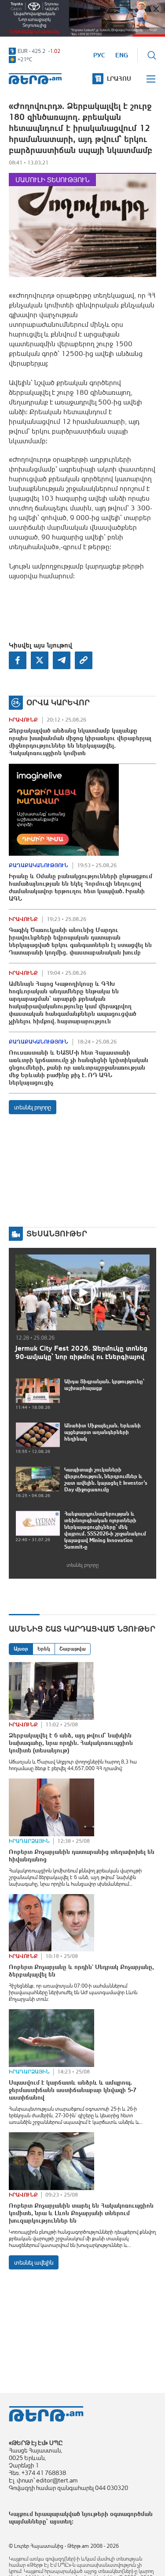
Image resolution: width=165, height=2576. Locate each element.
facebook (17, 660)
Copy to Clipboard (83, 660)
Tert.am (35, 78)
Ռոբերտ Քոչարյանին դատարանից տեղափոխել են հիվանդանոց (81, 1855)
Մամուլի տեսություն (52, 179)
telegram (61, 660)
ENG (121, 55)
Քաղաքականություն (38, 865)
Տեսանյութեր (56, 1233)
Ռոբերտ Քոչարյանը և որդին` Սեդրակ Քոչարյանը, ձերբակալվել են (81, 1970)
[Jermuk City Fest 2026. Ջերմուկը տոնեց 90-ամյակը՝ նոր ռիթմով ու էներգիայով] (82, 1292)
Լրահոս (119, 78)
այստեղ (61, 2521)
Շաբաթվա (72, 1649)
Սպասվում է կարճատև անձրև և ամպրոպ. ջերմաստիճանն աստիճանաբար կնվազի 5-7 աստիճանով (72, 2090)
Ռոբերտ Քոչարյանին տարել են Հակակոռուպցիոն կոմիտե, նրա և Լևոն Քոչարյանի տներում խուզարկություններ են (81, 2213)
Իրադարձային (29, 1841)
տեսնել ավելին (33, 2262)
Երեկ (43, 1649)
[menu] (151, 79)
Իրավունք (23, 720)
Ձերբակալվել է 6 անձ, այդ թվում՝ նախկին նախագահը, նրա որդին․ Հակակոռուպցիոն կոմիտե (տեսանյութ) (71, 1743)
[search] (151, 55)
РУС (99, 55)
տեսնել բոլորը (32, 1107)
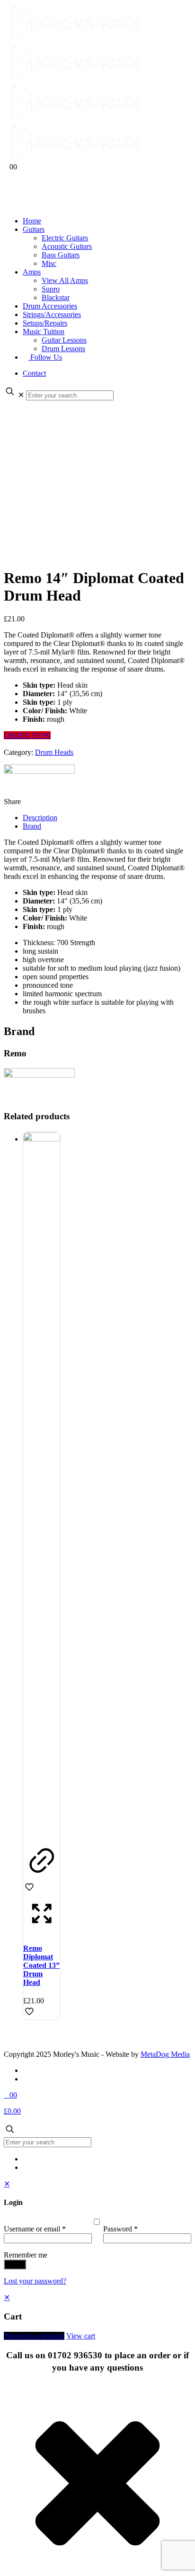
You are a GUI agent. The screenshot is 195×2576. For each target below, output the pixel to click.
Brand (32, 826)
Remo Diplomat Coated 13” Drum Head (41, 1965)
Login (15, 2264)
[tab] (107, 818)
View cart (80, 2336)
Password (120, 2229)
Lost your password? (35, 2281)
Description (40, 818)
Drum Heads (54, 752)
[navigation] (97, 2316)
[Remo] (39, 780)
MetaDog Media (165, 2054)
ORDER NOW (27, 735)
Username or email (35, 2229)
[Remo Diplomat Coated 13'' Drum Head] (41, 1139)
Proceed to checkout (34, 2336)
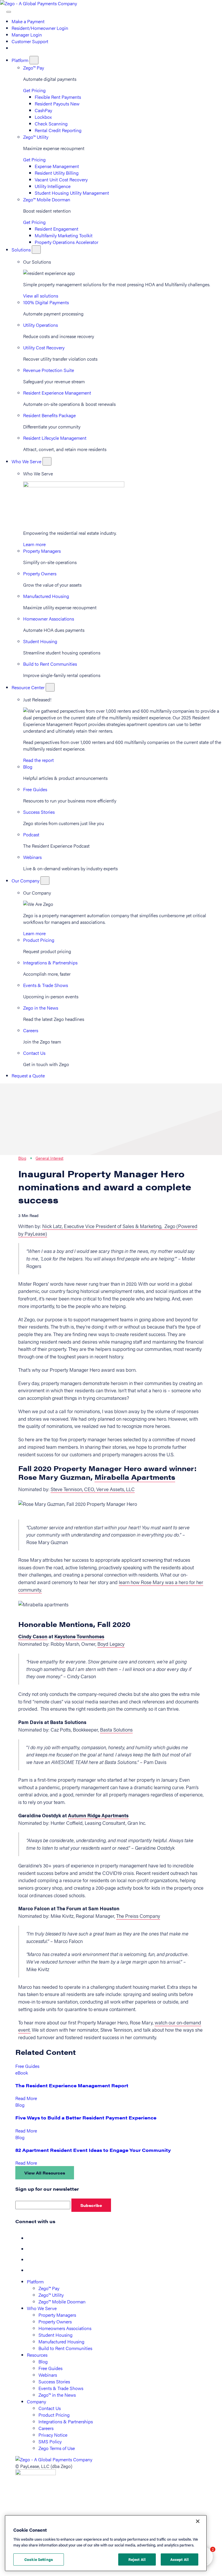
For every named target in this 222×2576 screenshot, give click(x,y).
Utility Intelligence (53, 186)
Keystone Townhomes (79, 1636)
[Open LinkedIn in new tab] (31, 2259)
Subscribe (91, 2205)
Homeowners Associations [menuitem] (64, 2328)
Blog (27, 766)
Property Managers (42, 551)
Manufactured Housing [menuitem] (61, 2341)
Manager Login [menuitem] (27, 34)
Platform (20, 60)
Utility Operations (40, 325)
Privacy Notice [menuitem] (52, 2434)
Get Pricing (34, 90)
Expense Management (57, 166)
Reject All (137, 2559)
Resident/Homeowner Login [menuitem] (40, 28)
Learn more (34, 544)
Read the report (38, 760)
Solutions (22, 249)
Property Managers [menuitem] (57, 2315)
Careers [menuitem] (45, 2428)
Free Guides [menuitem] (50, 2368)
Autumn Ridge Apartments (98, 1815)
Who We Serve (27, 461)
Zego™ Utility (35, 137)
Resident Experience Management (57, 392)
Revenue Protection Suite (48, 370)
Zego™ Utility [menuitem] (51, 2295)
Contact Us (34, 1053)
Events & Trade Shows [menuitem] (60, 2388)
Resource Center (29, 687)
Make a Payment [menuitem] (28, 21)
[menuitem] (14, 48)
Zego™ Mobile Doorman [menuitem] (62, 2301)
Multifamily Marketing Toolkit (63, 235)
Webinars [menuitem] (47, 2374)
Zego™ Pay (33, 67)
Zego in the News (40, 1007)
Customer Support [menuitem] (30, 41)
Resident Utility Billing (57, 172)
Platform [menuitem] (35, 2281)
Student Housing (40, 641)
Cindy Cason (32, 1636)
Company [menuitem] (36, 2401)
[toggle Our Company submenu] (44, 880)
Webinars (32, 857)
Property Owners (39, 573)
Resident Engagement (56, 228)
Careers (30, 1030)
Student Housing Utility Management (72, 192)
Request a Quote (28, 1075)
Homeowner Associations (48, 618)
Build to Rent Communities (50, 664)
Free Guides (35, 789)
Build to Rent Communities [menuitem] (65, 2348)
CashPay (43, 110)
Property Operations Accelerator (66, 242)
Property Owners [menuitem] (55, 2321)
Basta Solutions (116, 1729)
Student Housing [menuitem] (55, 2334)
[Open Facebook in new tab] (31, 2238)
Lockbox (43, 117)
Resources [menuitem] (37, 2354)
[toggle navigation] (8, 12)
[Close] (197, 2521)
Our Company (26, 880)
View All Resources (44, 2173)
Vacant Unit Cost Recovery (61, 179)
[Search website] (3, 10)
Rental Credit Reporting (58, 130)
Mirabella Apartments (135, 1477)
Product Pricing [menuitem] (54, 2414)
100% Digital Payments (46, 302)
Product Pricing (38, 940)
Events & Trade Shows (45, 985)
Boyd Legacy (111, 1643)
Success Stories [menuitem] (54, 2381)
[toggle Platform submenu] (33, 60)
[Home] (38, 3)
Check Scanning (51, 123)
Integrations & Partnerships (50, 962)
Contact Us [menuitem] (49, 2408)
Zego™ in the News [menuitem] (57, 2394)
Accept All (179, 2559)
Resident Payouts (57, 103)
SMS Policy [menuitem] (50, 2441)
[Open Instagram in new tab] (31, 2270)
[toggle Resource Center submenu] (50, 687)
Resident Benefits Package (49, 415)
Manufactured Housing (46, 596)
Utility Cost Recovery (43, 347)
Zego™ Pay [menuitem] (48, 2288)
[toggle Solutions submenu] (36, 249)
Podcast (31, 834)
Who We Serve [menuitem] (42, 2308)
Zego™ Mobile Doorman (46, 199)
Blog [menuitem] (43, 2361)
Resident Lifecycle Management (54, 438)
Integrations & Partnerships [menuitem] (65, 2421)
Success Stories (39, 812)
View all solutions (40, 295)
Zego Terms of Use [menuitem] (56, 2448)
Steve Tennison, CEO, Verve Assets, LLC (93, 1489)
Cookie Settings (38, 2559)
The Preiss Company (138, 1915)
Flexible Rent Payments (58, 97)
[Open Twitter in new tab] (31, 2248)
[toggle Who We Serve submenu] (46, 461)
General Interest (49, 1158)
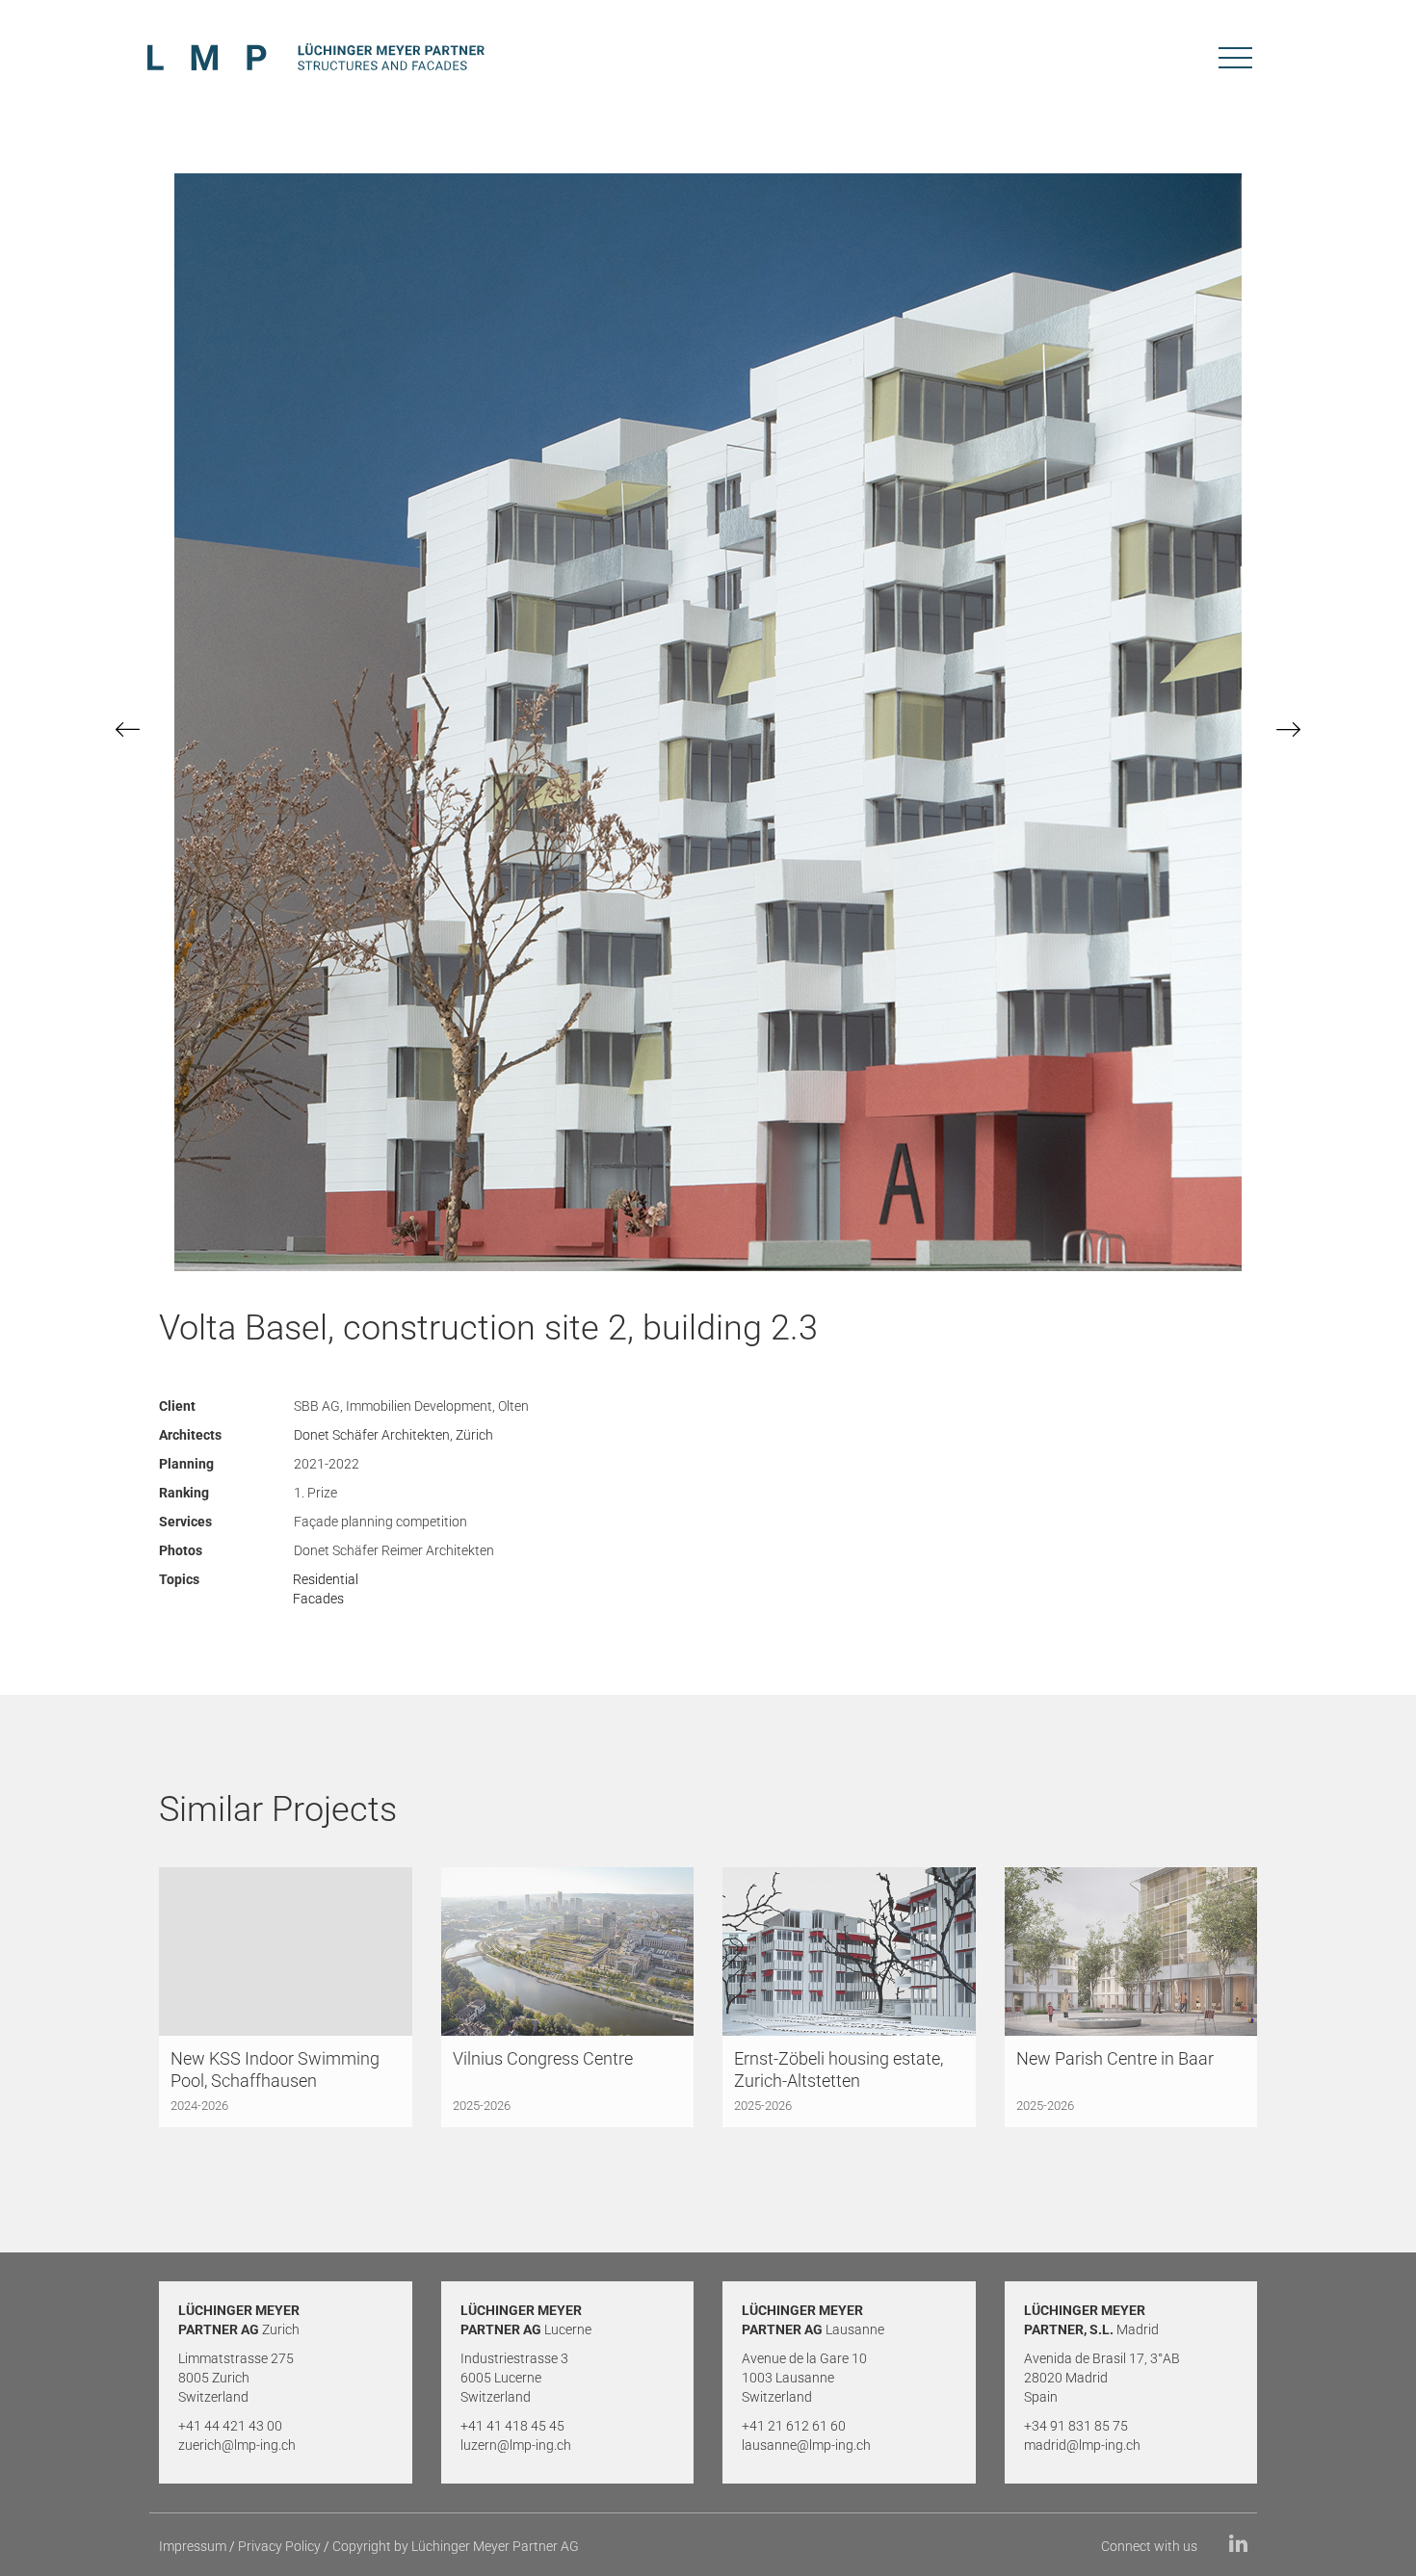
-.-.-
- _Aim of the exercise_: Lines holding "click" in the material above are to be reported.

- _Response to this exercise_:
You are a GUI agent. The screenshot is 195×2576. For each target below, output the pixel to click.
For every named target in this 222×2576 screenshot, give click(x,y).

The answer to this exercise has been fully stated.